33. An Engagement

213 17 7
                                    

Kalau diperkenankan untuk menghitung waktu, izinkan Ethan mentotal waktu kurang lebih satu jam lebih hanya untuk menyaksikan bagaimana gadis berhijab kekinian di sebelahnya ini menangis tersedu-sedu.

Sapu tangan miliknya yang tadi ia berikan untuk Saura sudah basah bak terendam air cucian. Kalau coba diperas, airnya bisa memenuhi ember kecil. Namun kini bukan air cucian yang menjadi penyebabnya, melainkan air mata yang mengalir deras dari netra indah gadis itu.

Ethan meringis. Ia benar-benar tidak tahu kalau efek kembalinya pulang ke Bekasi dan menghadap Saura setelah satu tahun lamanya ia menghilang akan berujung tangis-menangis-entah ini tangis haru atau efek kejut yang tak diekspetasikan sebelumnya.

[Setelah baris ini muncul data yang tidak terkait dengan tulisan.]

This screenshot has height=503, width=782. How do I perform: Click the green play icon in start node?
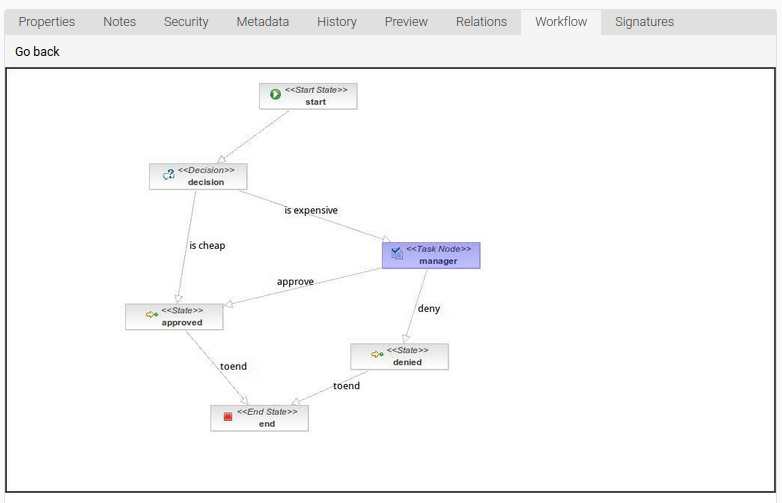[275, 95]
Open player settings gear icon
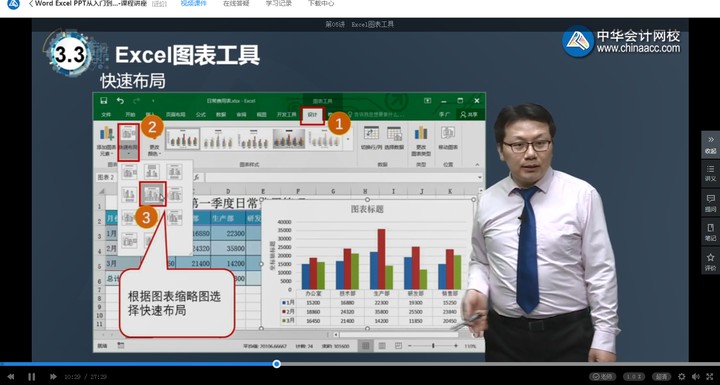Viewport: 720px width, 385px height. click(x=681, y=377)
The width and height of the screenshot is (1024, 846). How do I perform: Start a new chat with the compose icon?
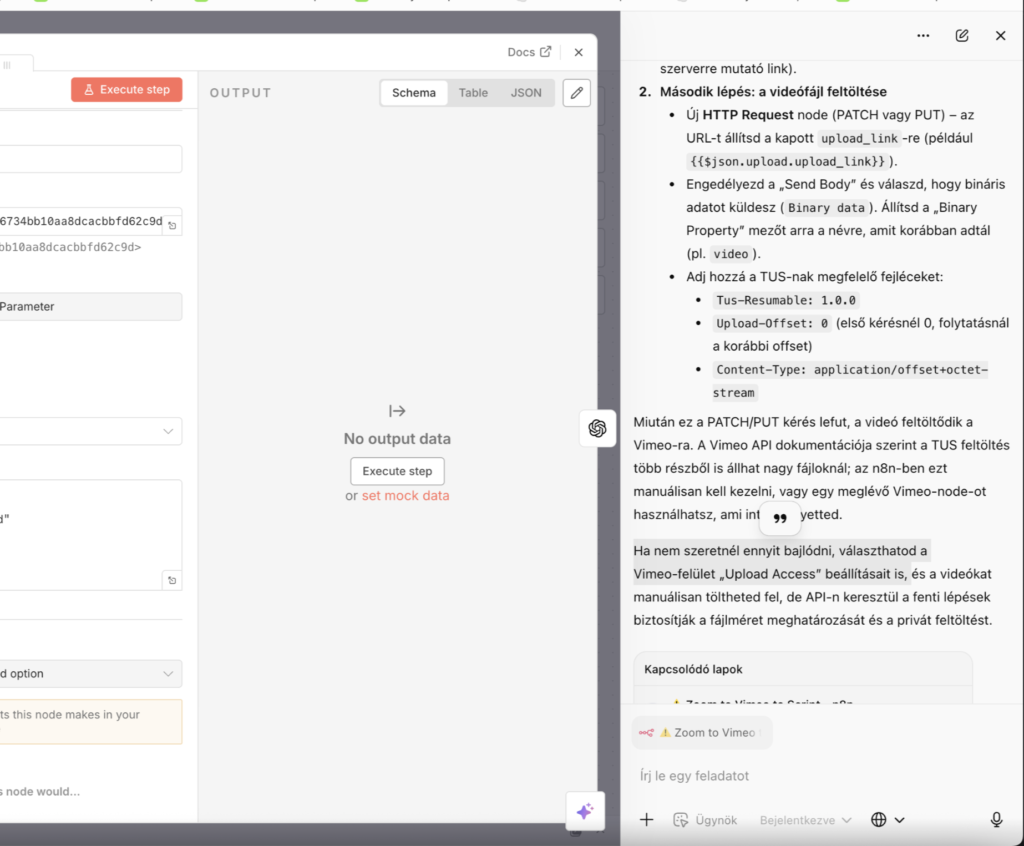tap(961, 35)
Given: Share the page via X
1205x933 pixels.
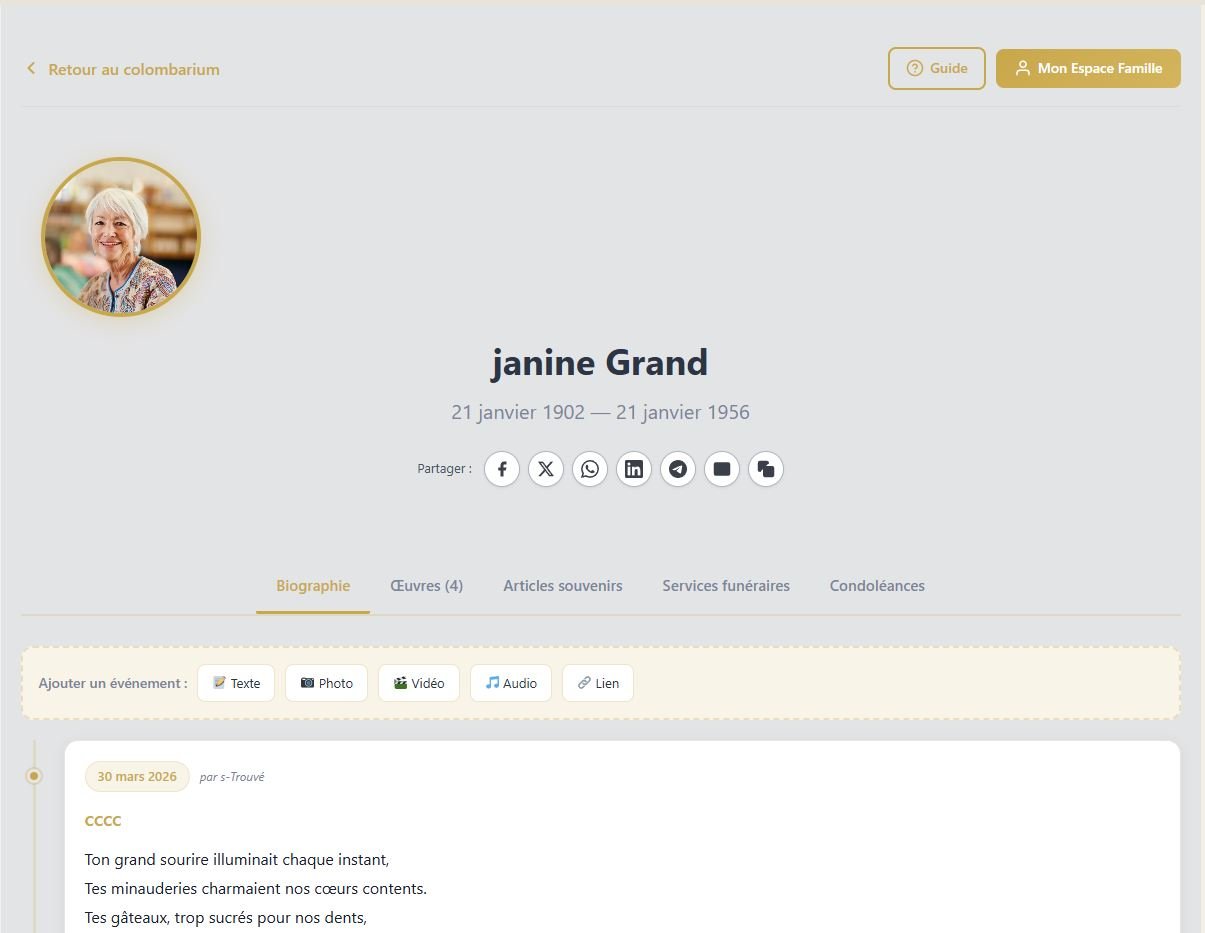Looking at the screenshot, I should pos(545,469).
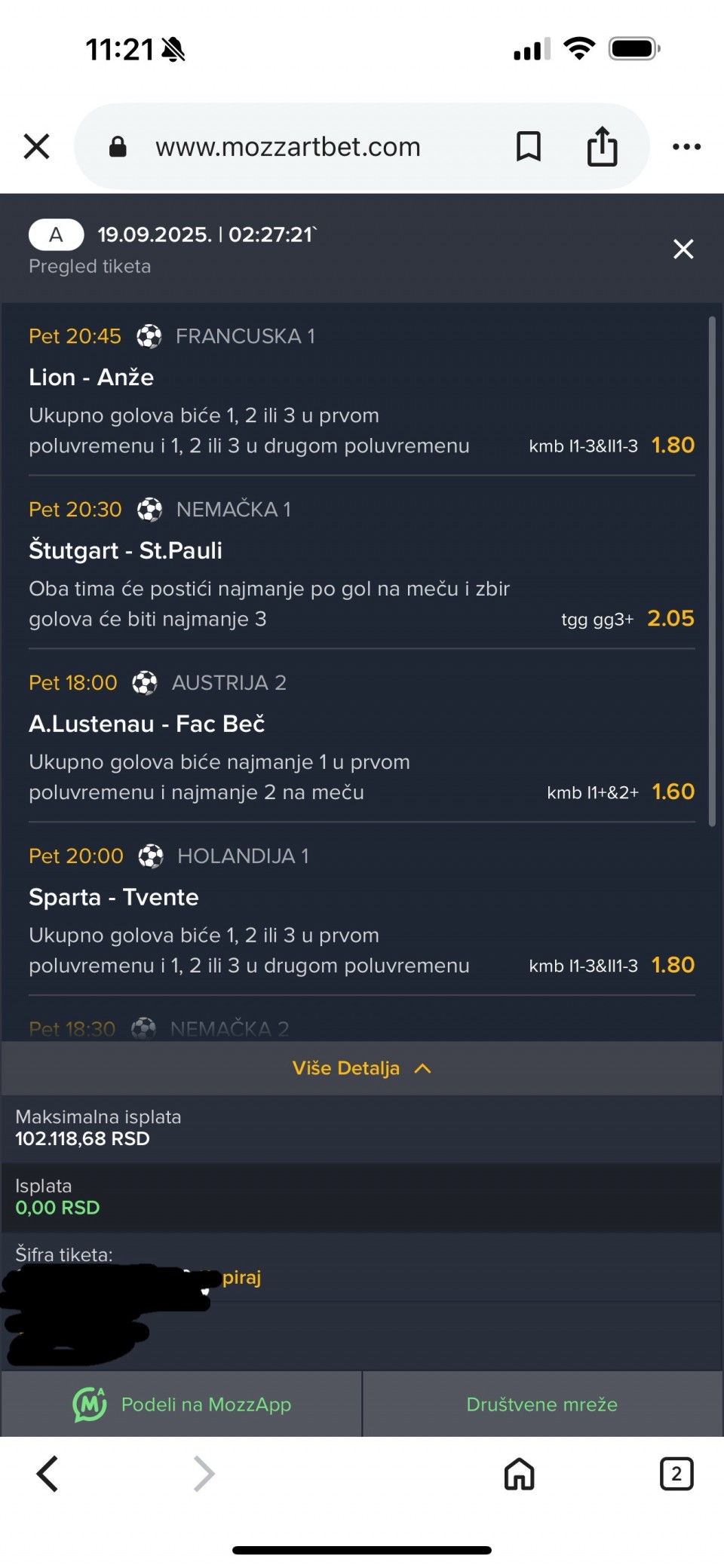Viewport: 724px width, 1568px height.
Task: Go to the browser home page
Action: pyautogui.click(x=519, y=1474)
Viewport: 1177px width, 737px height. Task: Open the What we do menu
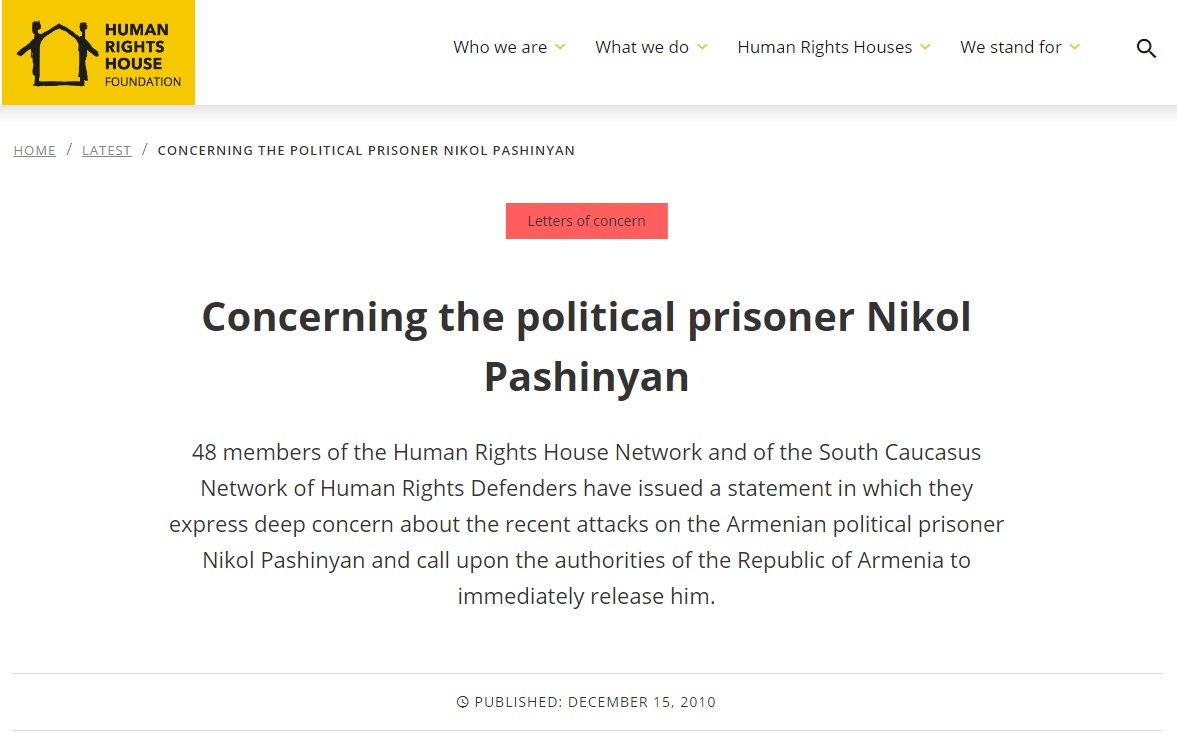point(642,47)
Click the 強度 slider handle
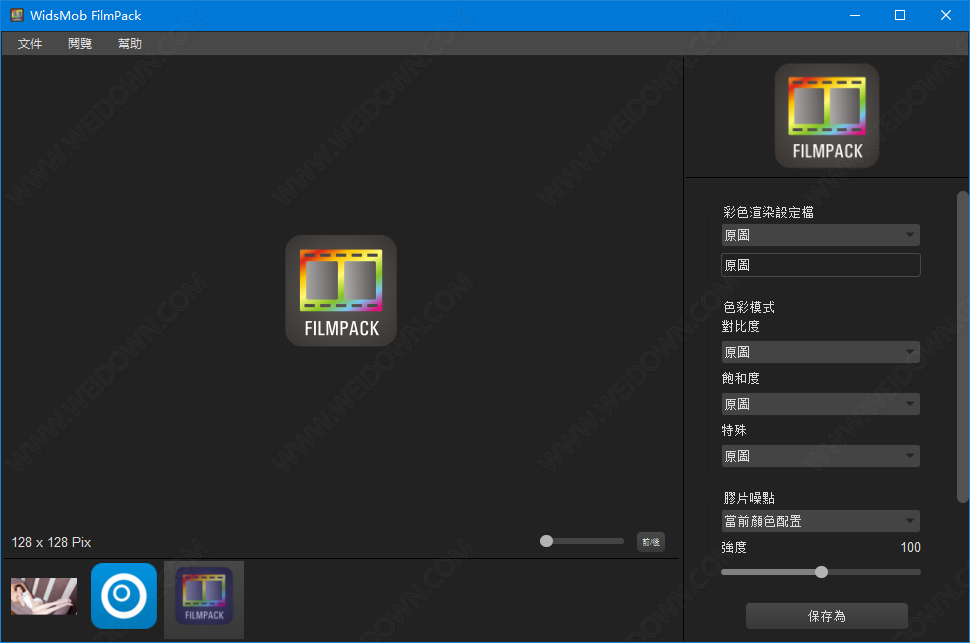Viewport: 970px width, 643px height. [821, 572]
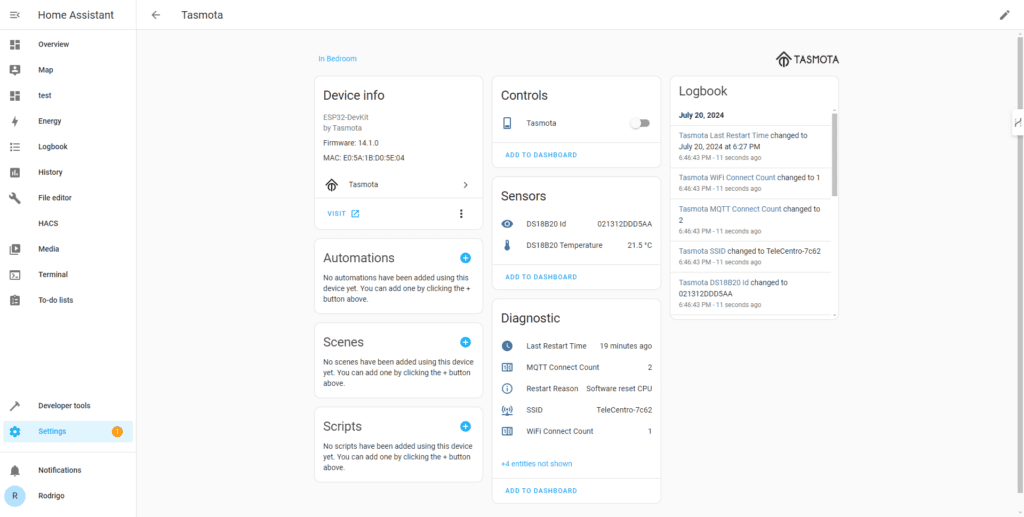This screenshot has width=1024, height=517.
Task: Add a new scene with plus icon
Action: coord(465,342)
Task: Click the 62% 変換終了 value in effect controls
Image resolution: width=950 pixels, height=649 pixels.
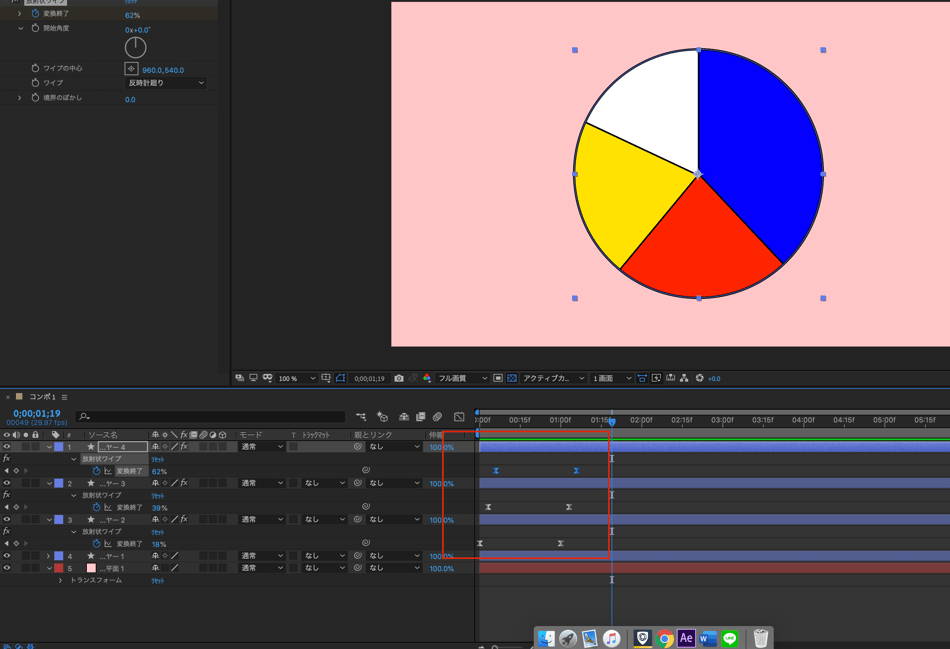Action: pyautogui.click(x=132, y=16)
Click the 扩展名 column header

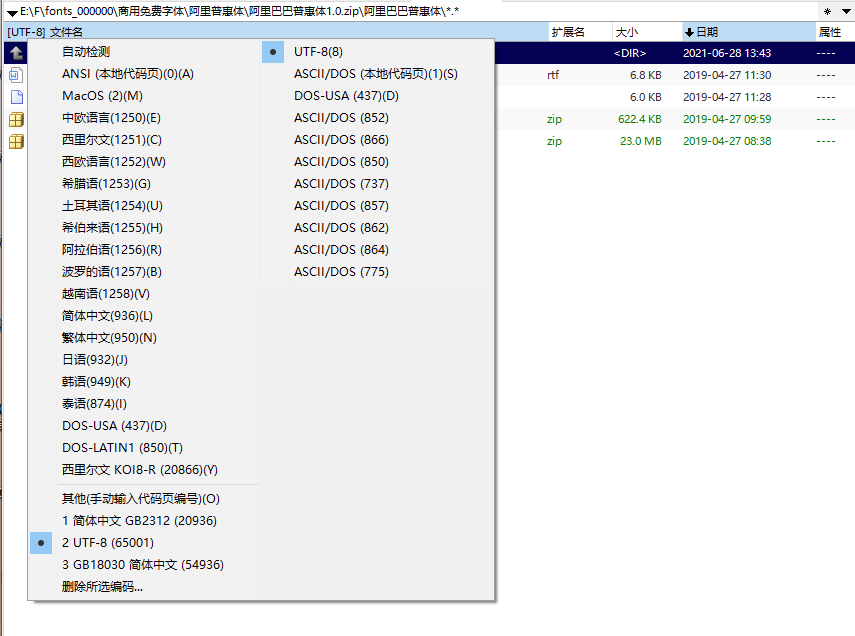568,32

Mereka sudah duduk sebelahan di kursi yang ada di lobby hotel. Akan tetapi keduanya sama sekali belum berbicara. Masalahnya, setiap Ethan akan membuka suara, Saura pasti menyelanya dengan sesegukan. Membuat Ethan tidak tega melanjutkan dan memberikan waktu Saura untuk menumpahkan air matanya dulu.

"Lo-" ucapan Saura terpotong oleh sesegukannya sendiri. Ini sudah ia lakukan tadi sebenarnya. Ia akan membuka suara tapi sesegukannya tidak mau hilang.

"Minum dulu, minum dulu." Ethan terkekeh dan menyodorkan minuman yang ia dapatkan waktu kajian tadi.

Saura menggeleng (masih sesegukan) dan mengambil pashmina-nya untuk ia gunakan sebagai penghapus air mata.

"Masih nangisnya?"

"Masih!"

"Cim, Cim, gue balik malah lo tangisin." Ethan mencebik dan tertawa receh.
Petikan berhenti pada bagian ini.